Kedua, rasa takut yang luar biasa hebat datang dari harapan yang dititipkan padanya. Ketika pemuda itu bertarung di manapun,  ia hanya sedang memenuhi harapannya seorang. Harapan yang datang dari dalam menjadi bensin bagi motor-motor tubuhnya untuk berpacu.  Sementara ketika ia menjadi pemimpin,  yang harus ia penuhi bukan lagi harapan ia seorang,  namun ada sejumlah harapan lain pada berjuta-juta kepala. Harapan-harapan tersebut bukan cuma memberikannya bensin tetapi juga pemantik yang akhirnya membakar habis bahkan juga dirinya sendiri. Dapat dibayangkan bukan betapa tidak bahagianya kehidupan semacam itu. Cerpen ini mengajak kita untuk mengikuti psikologi pemuda itu dari awal hingga akhir dan kemudian memberi kita sedikit gambaran bagaimana perasaan yang diderita seorang pemimpin yang saking tidak membahagiakannya malah terkesan “jangan jadi pemimpin,  hidup kamu bakal susah.” Namun yang mengherankan tetap saja kursi kepemimpinan tersebut menjadi rebutan pelbagai pihak.
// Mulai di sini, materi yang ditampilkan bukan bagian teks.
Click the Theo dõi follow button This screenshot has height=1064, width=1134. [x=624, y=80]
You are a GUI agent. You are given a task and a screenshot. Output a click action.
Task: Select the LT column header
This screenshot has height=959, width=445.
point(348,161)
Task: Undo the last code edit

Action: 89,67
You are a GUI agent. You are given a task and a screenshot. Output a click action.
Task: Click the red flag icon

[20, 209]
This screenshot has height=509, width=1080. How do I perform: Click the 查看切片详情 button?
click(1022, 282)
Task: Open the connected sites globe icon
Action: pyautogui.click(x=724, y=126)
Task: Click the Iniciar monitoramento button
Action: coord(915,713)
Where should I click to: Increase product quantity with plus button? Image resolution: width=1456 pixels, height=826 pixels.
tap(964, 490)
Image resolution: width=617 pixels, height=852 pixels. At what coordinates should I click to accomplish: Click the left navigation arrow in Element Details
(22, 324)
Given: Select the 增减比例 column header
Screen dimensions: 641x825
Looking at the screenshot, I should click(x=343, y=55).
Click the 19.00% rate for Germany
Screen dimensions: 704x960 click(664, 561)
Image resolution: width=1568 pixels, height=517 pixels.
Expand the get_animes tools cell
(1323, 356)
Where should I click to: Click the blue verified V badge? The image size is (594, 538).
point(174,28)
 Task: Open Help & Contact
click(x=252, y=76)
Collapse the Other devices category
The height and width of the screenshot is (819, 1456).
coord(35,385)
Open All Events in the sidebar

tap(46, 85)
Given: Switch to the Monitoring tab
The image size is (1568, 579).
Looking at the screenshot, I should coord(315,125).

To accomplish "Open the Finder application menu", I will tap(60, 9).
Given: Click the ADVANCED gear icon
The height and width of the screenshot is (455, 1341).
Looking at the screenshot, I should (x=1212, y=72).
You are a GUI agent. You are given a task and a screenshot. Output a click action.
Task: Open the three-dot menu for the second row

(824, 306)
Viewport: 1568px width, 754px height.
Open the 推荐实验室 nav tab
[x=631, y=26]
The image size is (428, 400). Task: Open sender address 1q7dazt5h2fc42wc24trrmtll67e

Dan dari sisi rakyat,  kita sebenarnya malah merindukan pemimpin yang dapat merasakan perasaan semacam itu tidak peduli kerusakan mental macam apa yang ia akan derita (karena itu harus–begitulah kiranya harapan berjuta-juta kepala yang dipimpinnya).

Terlepas dari dua hal itu barangkali masih ada mutiara-mutiara lain yang tersembunyi dalam tulisan Bang Benny ini namun sebagai penulis yang bijak yang menyerahkan hak sepenuhnya kepada pembaca untuk menemukan sendiri mutiara-mutiara itu, semoga cukup puas jika saya sebagai pembaca yang-tidak-baik-tetapi-tidak-buruk ini hanya menemukan dua hal itu saja. Sedikit yang semoga saja berkualitas.(*)

*Foto diambil oleh Adji Prahmana Putra

Comments
Loading...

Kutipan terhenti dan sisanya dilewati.